There is no world in which what you say is true, and point 7 is not therefore a major problem (and one backed up by point 10). If the world is inviolate, you not only don't need a mechanism to change it, you don't WANT a mechanism to change it; such a mechanism can only serve to make things worse, not better. Yet points 7 and 10 explicitly indicate that that isn't the case. That there can be situations where we discover that continuing to stick to an inviolate "veracity and truth of the fictional world" would in fact conflict with the enjoyment of the participants:

If you decide as a table of players to change your game, step away from play and change the world together. Decide what matters and what doesn’t to your play, and change the world based on those desires.​

This explicitly says that the players could want something different from the current "game" they have--where they are using "game" in the same way you have, "game-as-artifact". Then the entire text of point 10 is:

In all senses, the people you play with are more important than the game.
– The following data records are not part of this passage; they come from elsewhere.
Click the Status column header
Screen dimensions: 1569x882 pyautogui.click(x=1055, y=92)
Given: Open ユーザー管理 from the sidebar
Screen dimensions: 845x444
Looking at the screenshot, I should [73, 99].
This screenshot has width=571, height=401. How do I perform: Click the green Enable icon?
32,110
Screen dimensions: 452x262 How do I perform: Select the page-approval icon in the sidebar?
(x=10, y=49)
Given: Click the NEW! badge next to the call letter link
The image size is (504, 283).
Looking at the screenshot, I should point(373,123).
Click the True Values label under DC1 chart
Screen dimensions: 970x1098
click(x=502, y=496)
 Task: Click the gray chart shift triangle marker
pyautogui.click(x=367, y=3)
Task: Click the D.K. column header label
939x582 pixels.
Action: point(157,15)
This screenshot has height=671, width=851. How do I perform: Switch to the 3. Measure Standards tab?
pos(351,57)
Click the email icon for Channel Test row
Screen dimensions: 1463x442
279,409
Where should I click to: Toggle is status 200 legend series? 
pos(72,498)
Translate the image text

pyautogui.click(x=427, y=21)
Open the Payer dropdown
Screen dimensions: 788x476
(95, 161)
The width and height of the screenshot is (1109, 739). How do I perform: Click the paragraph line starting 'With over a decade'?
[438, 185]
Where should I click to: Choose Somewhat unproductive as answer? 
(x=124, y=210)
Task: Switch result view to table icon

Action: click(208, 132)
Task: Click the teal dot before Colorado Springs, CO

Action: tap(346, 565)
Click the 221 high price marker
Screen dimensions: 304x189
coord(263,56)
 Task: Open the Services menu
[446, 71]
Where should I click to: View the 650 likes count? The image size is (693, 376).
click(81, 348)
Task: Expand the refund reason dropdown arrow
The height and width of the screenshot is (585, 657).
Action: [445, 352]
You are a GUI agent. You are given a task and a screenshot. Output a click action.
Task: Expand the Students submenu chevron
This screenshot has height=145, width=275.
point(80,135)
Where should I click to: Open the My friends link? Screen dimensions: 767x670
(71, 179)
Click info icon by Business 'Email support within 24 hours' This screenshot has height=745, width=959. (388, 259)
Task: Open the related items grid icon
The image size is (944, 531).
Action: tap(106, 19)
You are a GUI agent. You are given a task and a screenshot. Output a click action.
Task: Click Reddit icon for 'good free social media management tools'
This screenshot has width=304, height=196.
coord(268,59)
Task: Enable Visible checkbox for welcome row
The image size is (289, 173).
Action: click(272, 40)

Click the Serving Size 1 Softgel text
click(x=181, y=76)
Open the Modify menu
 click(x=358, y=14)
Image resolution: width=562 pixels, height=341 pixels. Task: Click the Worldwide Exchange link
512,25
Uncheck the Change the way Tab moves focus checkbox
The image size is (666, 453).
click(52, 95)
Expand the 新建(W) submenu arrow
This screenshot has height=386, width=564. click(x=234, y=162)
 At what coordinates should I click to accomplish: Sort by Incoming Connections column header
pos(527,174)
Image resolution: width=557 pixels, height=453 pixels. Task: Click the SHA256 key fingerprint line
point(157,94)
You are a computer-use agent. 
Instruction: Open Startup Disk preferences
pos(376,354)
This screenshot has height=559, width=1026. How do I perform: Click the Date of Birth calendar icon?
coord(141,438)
Your play community is the foundation of play. Nothing matters more.​

So how can the world be supreme, meaning, more important than anything else, if the people are actually--explicitly--more important? If it's truly the case that nothing matters more than the players, then the players are more important than the "veracity and truth of the fictional world". Their desires are not presumed to be in 1:1 lockstep with the "veracity and truth of the fictional world"--that is the ideal, yes, but point 7 explicitly lays out the process for correcting a situation where those two don't match up. In that process, it is "the veracity and truth of the fictional world" that yields, not the players.
This appears to me defanged by considering how often and in what circumstances these are to be used. 7 involves stepping away from play. It's an interruption, a disjuncture. 1 is what the group is doing during play.
 

This appears to me defanged by considering how often and in what circumstances these are to be used. 7 involves stepping away from play. It's an interruption, a disjuncture. 1 is what the group is doing during play.
I mean, I guess?

But doesn't that rather poke a hole in your claim that "game" is something that actually integrates all the stuff? You now have world being genuinely separate from "game", because world gets changed outside of play, and then game--if necessary--changes to match. That seems to recognize that your "game-as-artifact" has to be missing something, as the artifact has been disassembled, altered, and then reassembled.
 


But doesn't that rather poke a hole in your claim that "game" is something that actually integrates all the stuff? You now have world being genuinely separate from "game", because world gets changed outside of play, and then game--if necessary--changes to match. That seems to recognize that your "game-as-artifact" has to be missing something, as the artifact has been disassembled, altered, and then reassembled.
Is the chess board a component of the game chess? Until you tell me what the context is for your question - are you stocking a game shop? theorising about the nature of rules? undertaking an anthropological study on game play? - there is no answer to your question.